ANZAC stands for Australia and New Zealand Army Corps. ANZAC Day falls on the anniversary of the landing of the first Australian and New Zealand troops on April 25, 1915 on the Gallipoli Peninsula on Turkey’s Aegean coast. The assault was ill-planned and inadequately supplied.

The Turks entrenched themselves on the high ground pouring artillery and machine gun fire down upon the hapless Australian, New Zealand, Irish, French and British troops below.The battleground soon resembled that of the Western Front – both sides peering at each other from fortified trenches, forced to spill their precious blood in futile frontal attacks on well defended positions. — eyewitnesstohistory.com/gallipoli.htm

In the aftermath of Gallipoli a rift widened between the two southern hemisphere countries and the British Empire they had been proud to be a part of. Resentment grew against Allied commanders for the ill-conceived attack that led Australians and New Zealanders like lambs to the slaughter, and for the motives involved in using Australian and New Zealand troops to invade the far-off lands.

About 40 per cent of all Australian males aged between 18 and 45 voluntarily enlisted to serve in the Australian Imperial Forces (AIF), that is about 417,000 men, of whom about 60 000 died in all campaigns and another 160,000 were wounded or maimed. — Geoffrey Partington, Gallipoli – the Facts Behind the Myths

[Still, Partington clarifies, “the British, French and Indian causalities were far greater than those of the Anzacs,” and “the British bore the brunt of the fighting – and the losses.”]

ANZAC Day is one of the most important holidays in both Australia and New Zealand, observed as Memorial Day and Veterans’ Day.

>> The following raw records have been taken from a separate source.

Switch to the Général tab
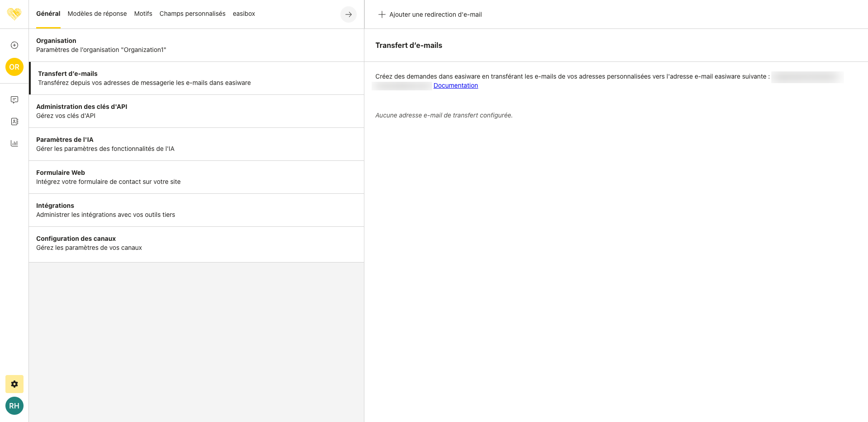The image size is (868, 422). click(48, 14)
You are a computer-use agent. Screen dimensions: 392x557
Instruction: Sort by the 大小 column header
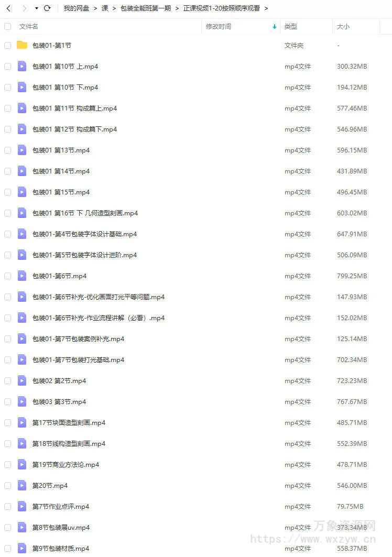pyautogui.click(x=343, y=27)
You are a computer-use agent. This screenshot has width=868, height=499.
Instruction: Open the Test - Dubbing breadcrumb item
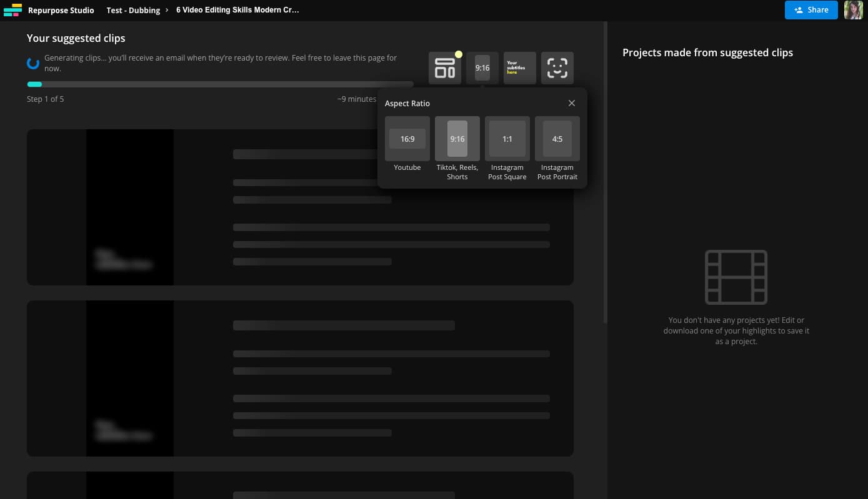(x=133, y=10)
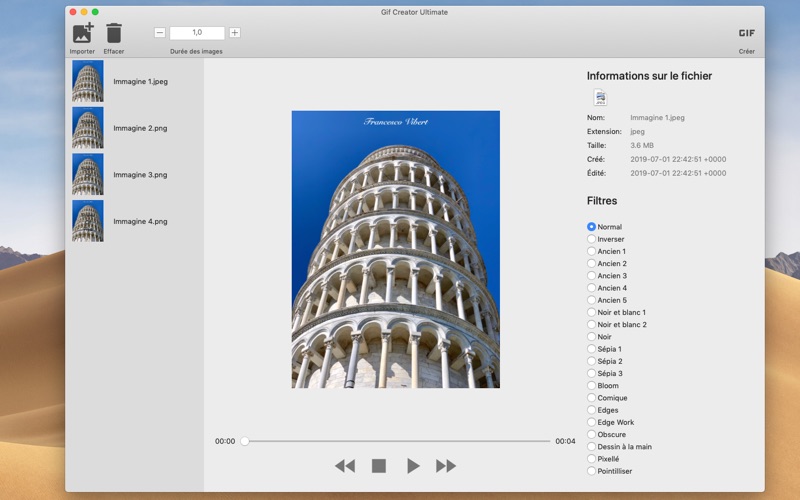Select the Dessin à la main filter

[x=592, y=447]
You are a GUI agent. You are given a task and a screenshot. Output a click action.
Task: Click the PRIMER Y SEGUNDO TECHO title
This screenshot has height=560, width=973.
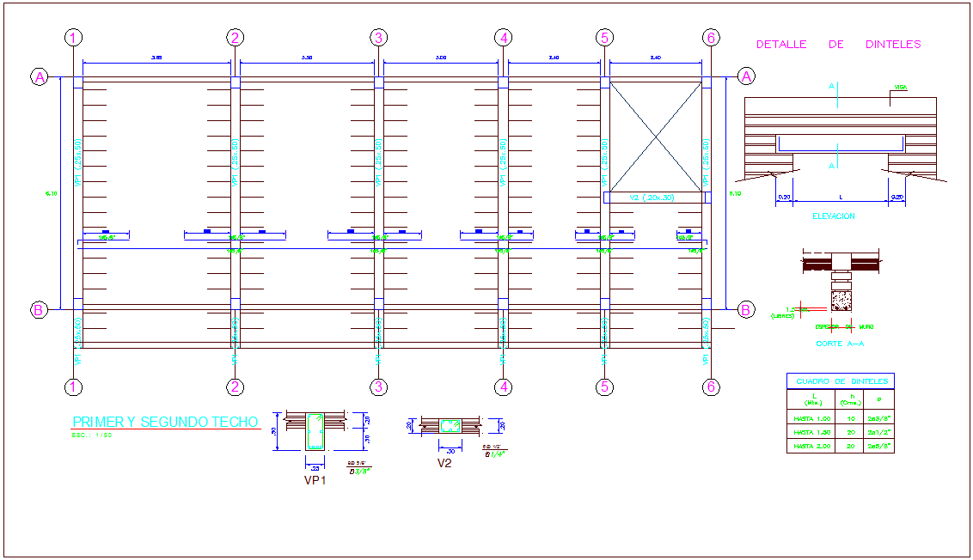click(165, 422)
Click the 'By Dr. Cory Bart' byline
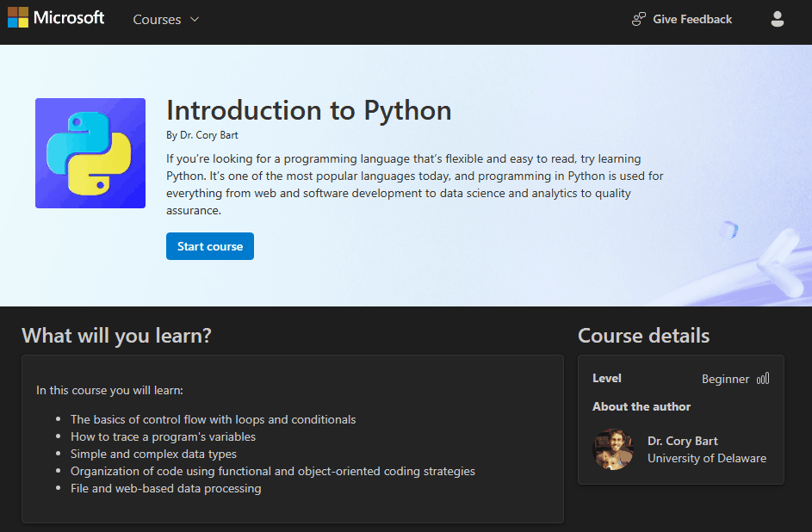This screenshot has height=532, width=812. (201, 135)
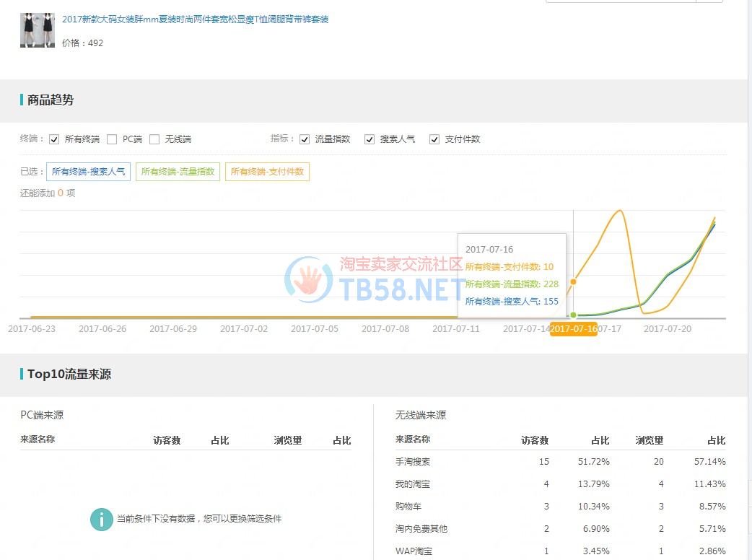Click the 购物车 source row
Viewport: 752px width, 560px height.
click(x=408, y=507)
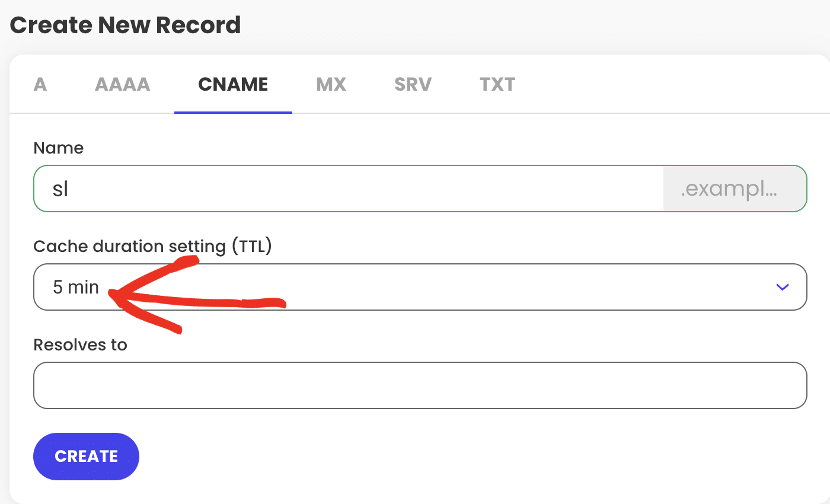Select the "5 min" TTL value
Screen dimensions: 830x504
76,287
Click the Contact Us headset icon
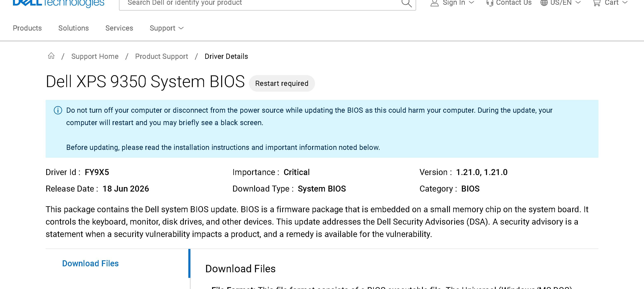Screen dimensions: 644x289 [490, 3]
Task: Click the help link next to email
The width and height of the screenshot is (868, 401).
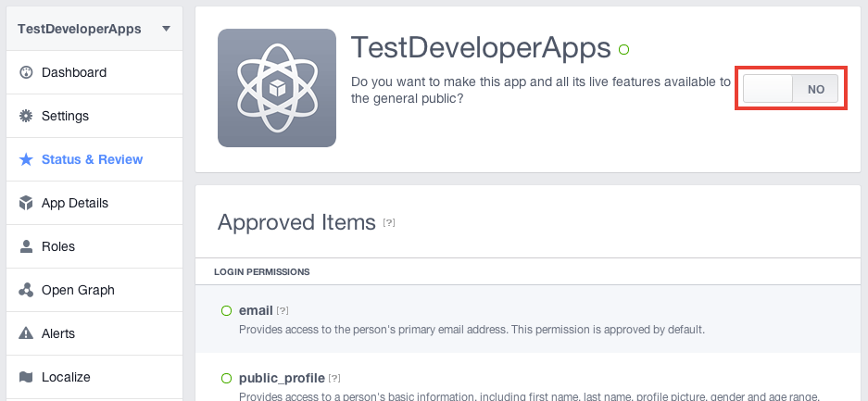Action: [283, 311]
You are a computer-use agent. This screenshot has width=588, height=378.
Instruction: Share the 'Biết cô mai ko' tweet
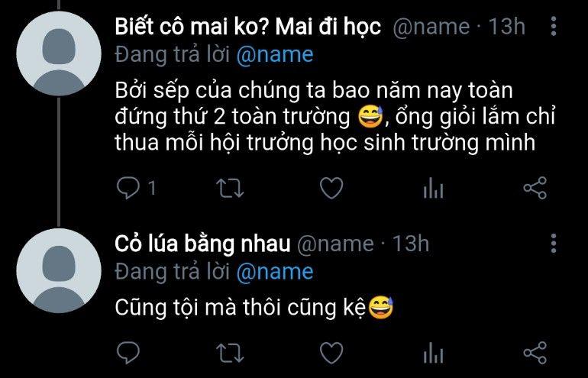click(535, 188)
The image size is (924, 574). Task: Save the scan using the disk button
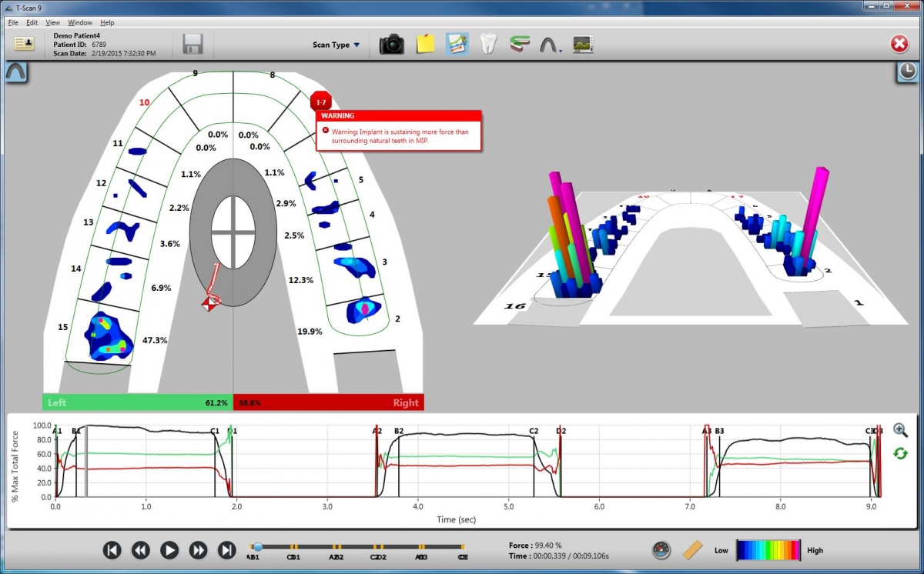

“On Anzac Day, we remember not only the original Anzacs who died on April 25, 1915, but every one of our service men and women who have served and died in all wars, conflicts, peacekeeping, disaster relief and humanitarian assistance missions,” — Australia Air Chief Marshal Angus Houston

For the record, Victory of Canakkale is no celebration in Turkey. It’s also known as “Martyrs’ Day”. The Turks suffered even more casualties than the Allies, around 300,000, in the brutal Dardanelles campaign alone. Today, the monuments and memorials of Gallipoli serve as a grim reminder that in war even the winners pay the price.